Segment Start: Data to use

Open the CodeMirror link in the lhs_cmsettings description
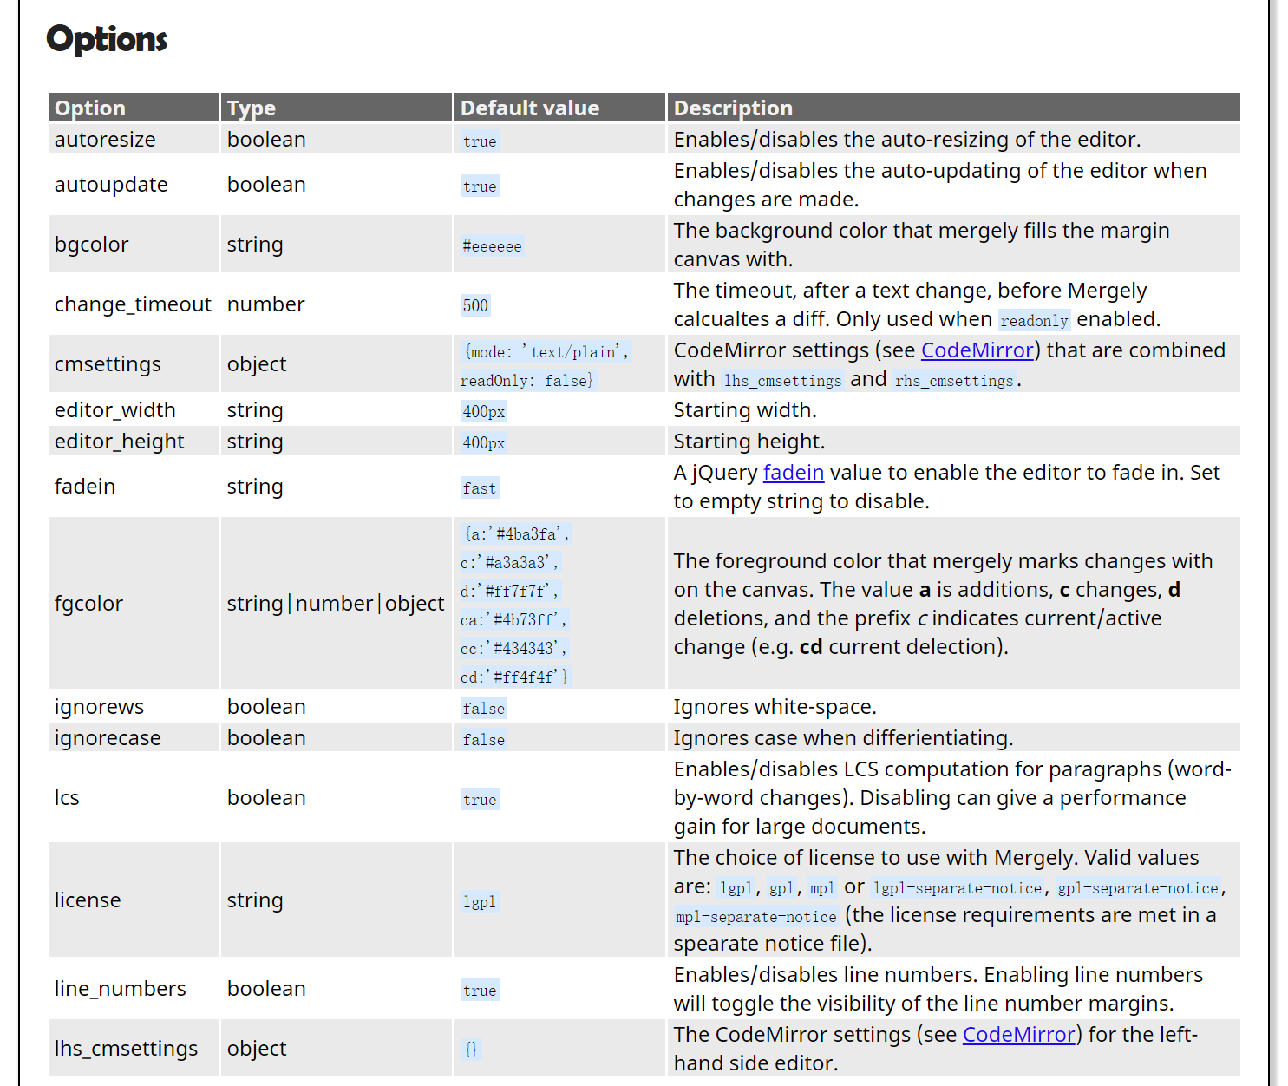Image resolution: width=1288 pixels, height=1086 pixels. [x=1018, y=1035]
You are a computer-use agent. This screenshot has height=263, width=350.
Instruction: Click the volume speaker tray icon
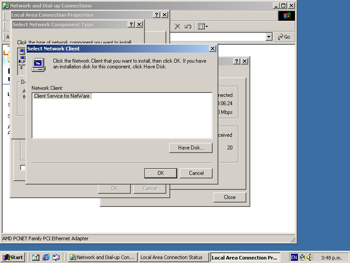310,257
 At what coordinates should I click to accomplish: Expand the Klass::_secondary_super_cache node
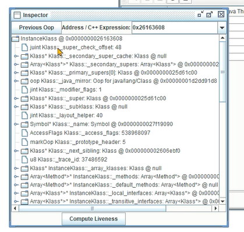16,56
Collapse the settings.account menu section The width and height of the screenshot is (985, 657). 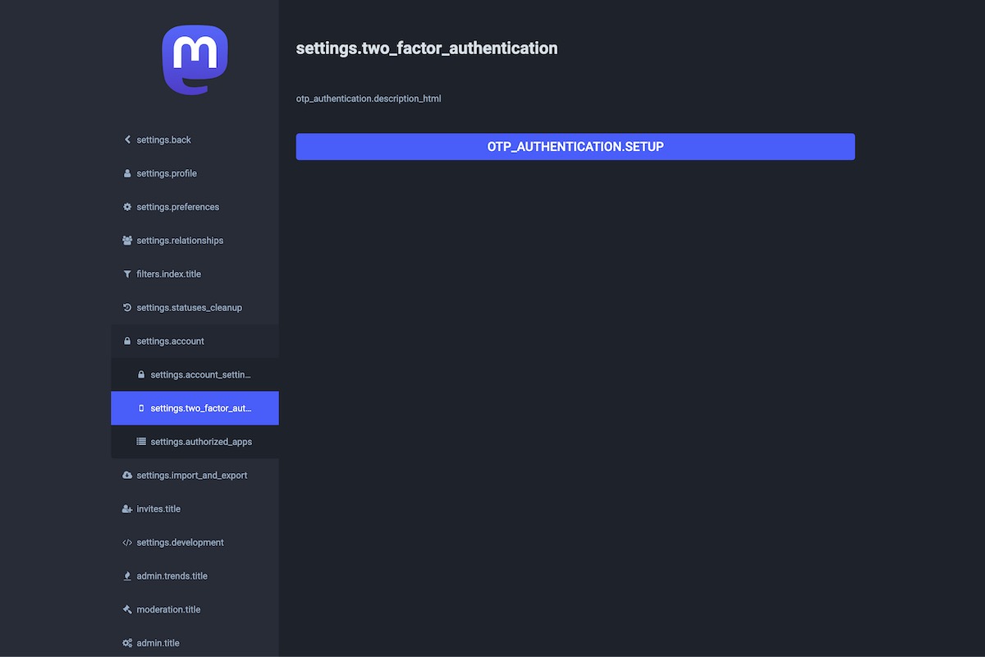coord(170,341)
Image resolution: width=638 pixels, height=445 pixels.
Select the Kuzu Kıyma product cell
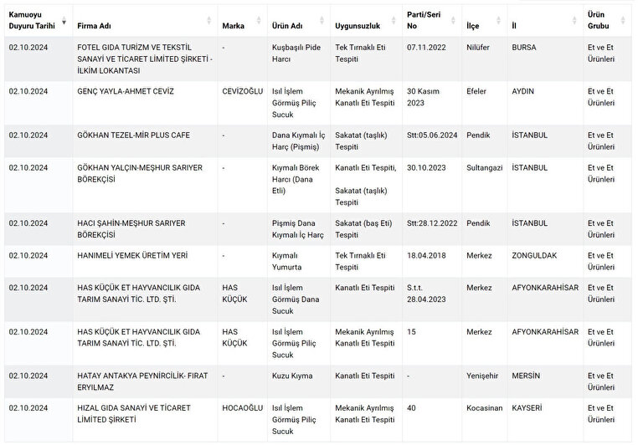tap(292, 376)
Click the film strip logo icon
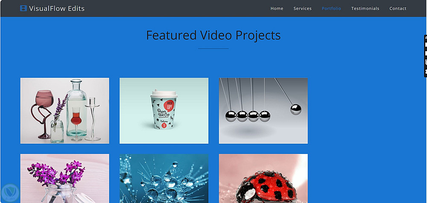Image resolution: width=427 pixels, height=203 pixels. [23, 9]
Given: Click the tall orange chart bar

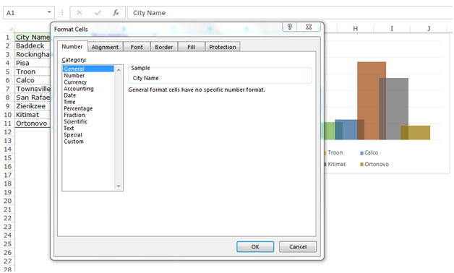Looking at the screenshot, I should click(371, 100).
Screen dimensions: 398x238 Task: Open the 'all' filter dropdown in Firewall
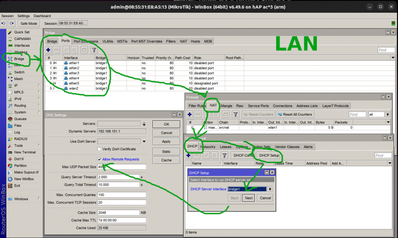[388, 114]
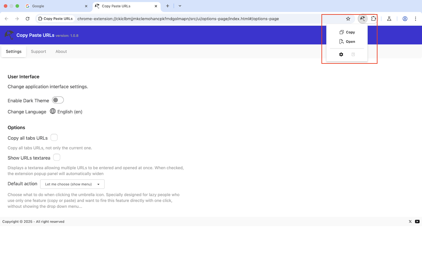
Task: Open the About tab
Action: click(61, 51)
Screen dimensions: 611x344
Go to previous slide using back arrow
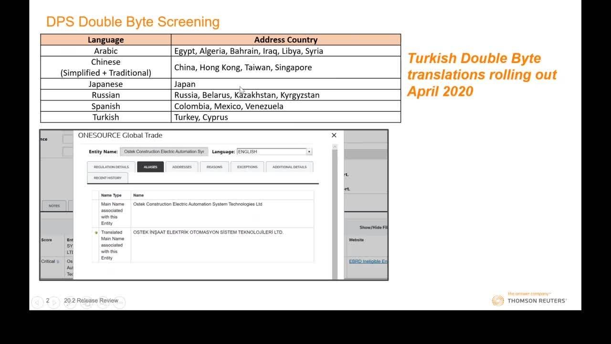[x=37, y=301]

Segment End: Data to use

*Your assignment:*
Beginning with the line that contains "Screen dimensions: 398x238" and ending with the last line of the data, restate each line word for word. Exclude the pictures.

*Reply to the exercise:*
Screen dimensions: 398x238 Task: Open the 'all' filter dropdown in Firewall
[388, 114]
Task: Open the About tab
Action: click(61, 51)
Screen dimensions: 611x344
Go to previous slide using back arrow
[x=37, y=301]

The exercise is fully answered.